Cold war period. An explosion from an experiment in an Allied research facility near the border with the Soviet Bloc, allows a Soviet team, under the pretense of offering help, to abduct Lucas Martino, a leading Allied physicist in charge of a secret, high-priority project called K-88.
Several months later, under American pressure, the Soviet officials finally hand over an individual. The Soviets state and the individual claims that he is Martino. The man has undergone extensive surgery for his injuries. He has a mechanical arm that is more advanced than any produced in the West. His head is now a featureless metal skull, through craniofacial prosthesis. The Allies' medical evaluation reveals that several of the man's internal organs are also artificial. His biological arm and its hand's fingerprints are identified as Martino's, though this may be the result of an arm and hand transplant. The Allies cannot be certain whether the Soviets have sent them Martino or a technologically altered spy while holding the real Martino for interrogation on his scientific knowledge.
Allied counter intelligence agent Shawn Rogers is tasked to verify the person's true identity but he's unable to reach a satisfactory conclusion. The man is released, but kept under surveillance and barred from working on physics projects.
In flashbacks, we learn Lucas Martino's story. Young Martino grows up in an Italian American New Jersey farm community, with English as his second language, then works his way through the City College of New York, and graduate studies at MIT. He meets a girl, Barbara, older than him and more experienced, in his uncle's coffee shop where he starts working.

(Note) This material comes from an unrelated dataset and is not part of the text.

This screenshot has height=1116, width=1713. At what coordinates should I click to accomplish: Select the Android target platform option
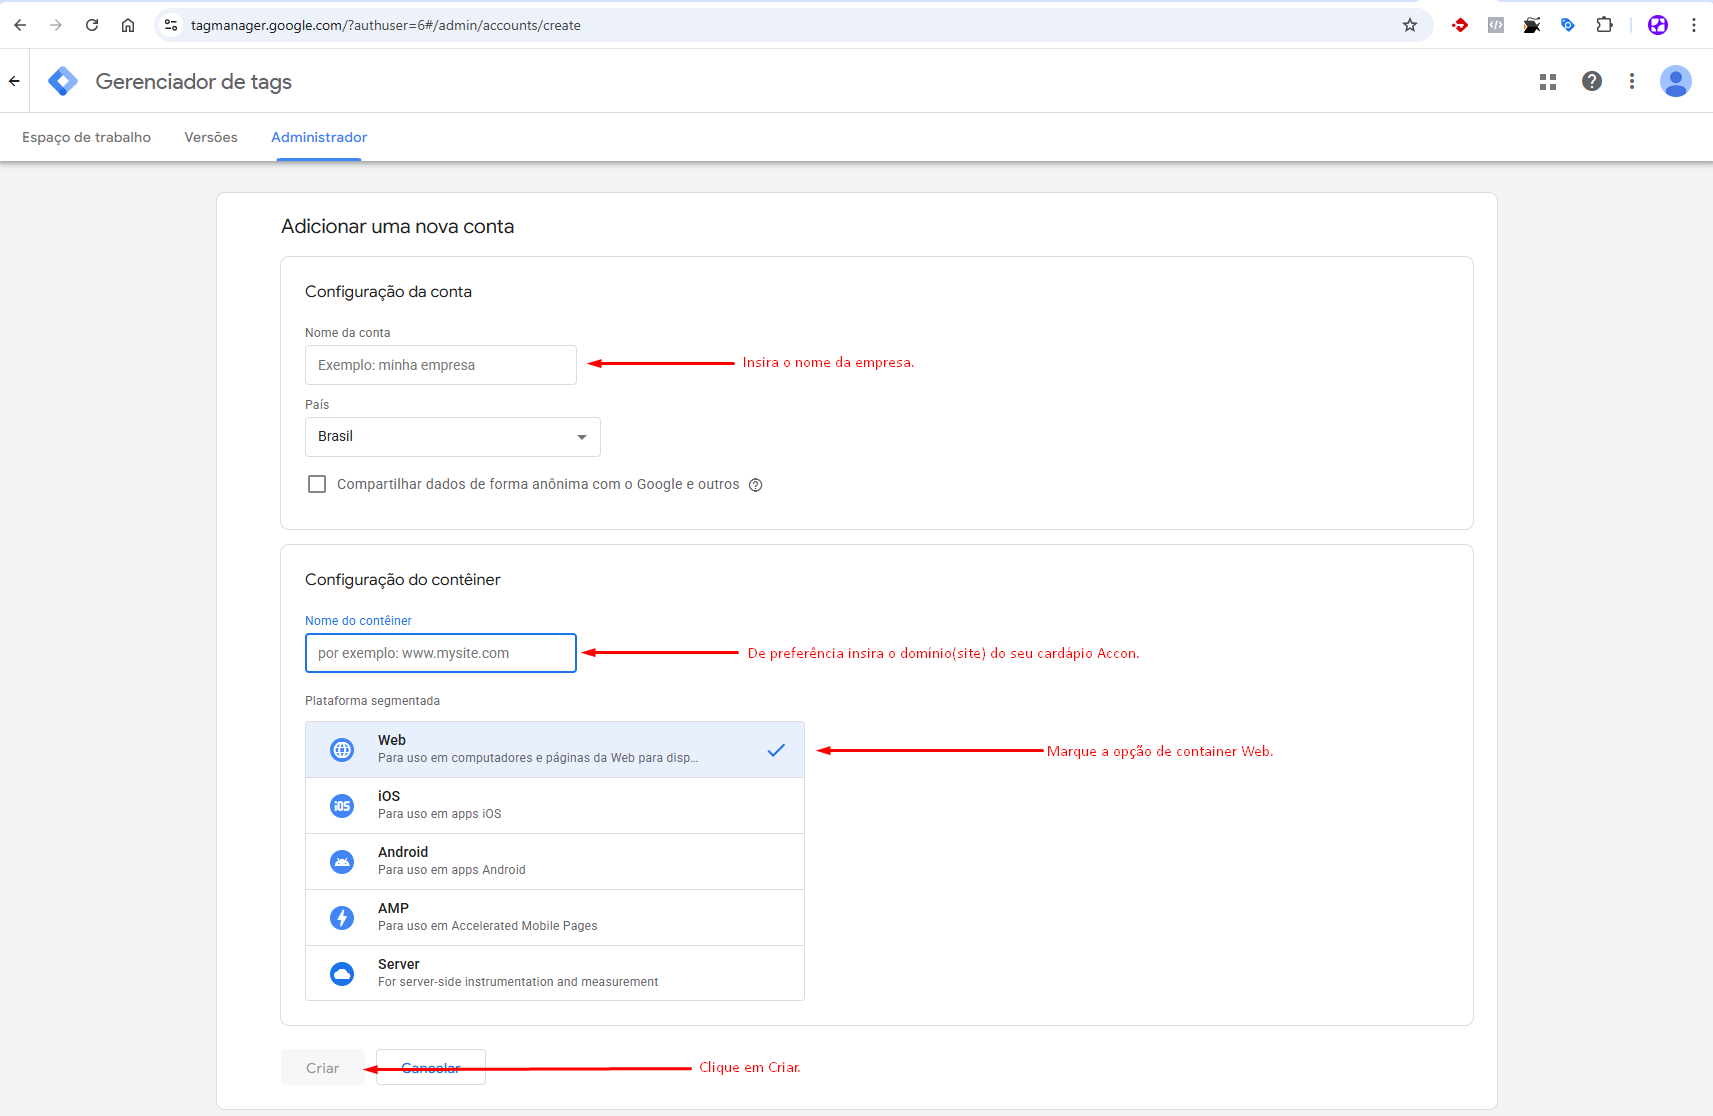point(555,861)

Barbara takes a liking to him but nothing happens. Lucas meets young Edith Chester, an art student, and they start a tentative friendship, both romantically attracted to each other though awkward at it. Eventually, Martino moves to Boston for his studies and he loses touch with Edith. In MIT, he rooms with a bright and friendly student, Francis Heywood.

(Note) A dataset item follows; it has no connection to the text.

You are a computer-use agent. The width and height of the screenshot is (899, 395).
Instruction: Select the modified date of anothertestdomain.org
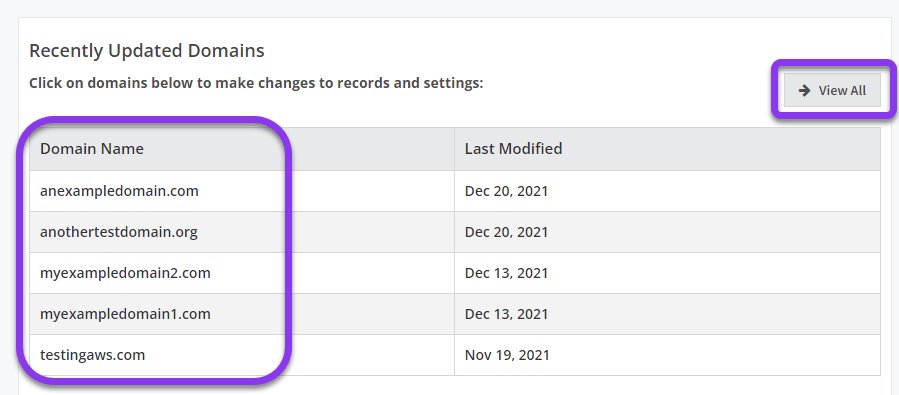pyautogui.click(x=506, y=232)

In the present, Martino, shadowed by Allied intelligence, tracks down Edith. She's a widow raising a child. They meet and she declares she loved him then and still loves him now. Martino hesitates. Edith's child wakes up and is scared by Martino's appearance. He runs away, with Edith comforting her daughter, telling her that that man is no longer important.
In another flashback, we learn that the Soviets had planned to send back to the Allies a spy, Martino's former MIT room mate Heywood, who underwent a surgery like Martino's to hide his true identity. Heywood would survive an airplane accident and presented as a rescued and reconstructed Martino to the Allies, but the plane, due to a random event, crashes away from the pre-determined rescue point and the Soviet plan is foiled. The Soviet intelligence officer, Anastas Azarin, who had interrogated through physical torture the captive Martino without breaking him, can only send back to the Allies Martino.
Years later, the K-88 project cannot progress and the Allied authorities decide to risk seeking the alleged Martino's assistance, although the identity issue is still unresolved. Rogers is sent to ask the man to come back to work, and finds him residing in the old New Jersey farm, working tirelessly to keep it running, fighting against "every day's decay," as he tells Rogers. The man refuses to come back to work on the project, exclaiming that he is no longer a physicist but a farmer. Rogers acknowledges his people will continue to monitor the man's whereabouts until his end. Rogers wonders aloud whether the man is actually Martino, and the man responds "in a deep voice, as if he remembered something difficult and worthy of pride he's done when young."
In 1974, the novel was adapted into a film of the same name, directed by Jack Gold and starring Elliott Gould, Trevor Howard, and Joseph Bova.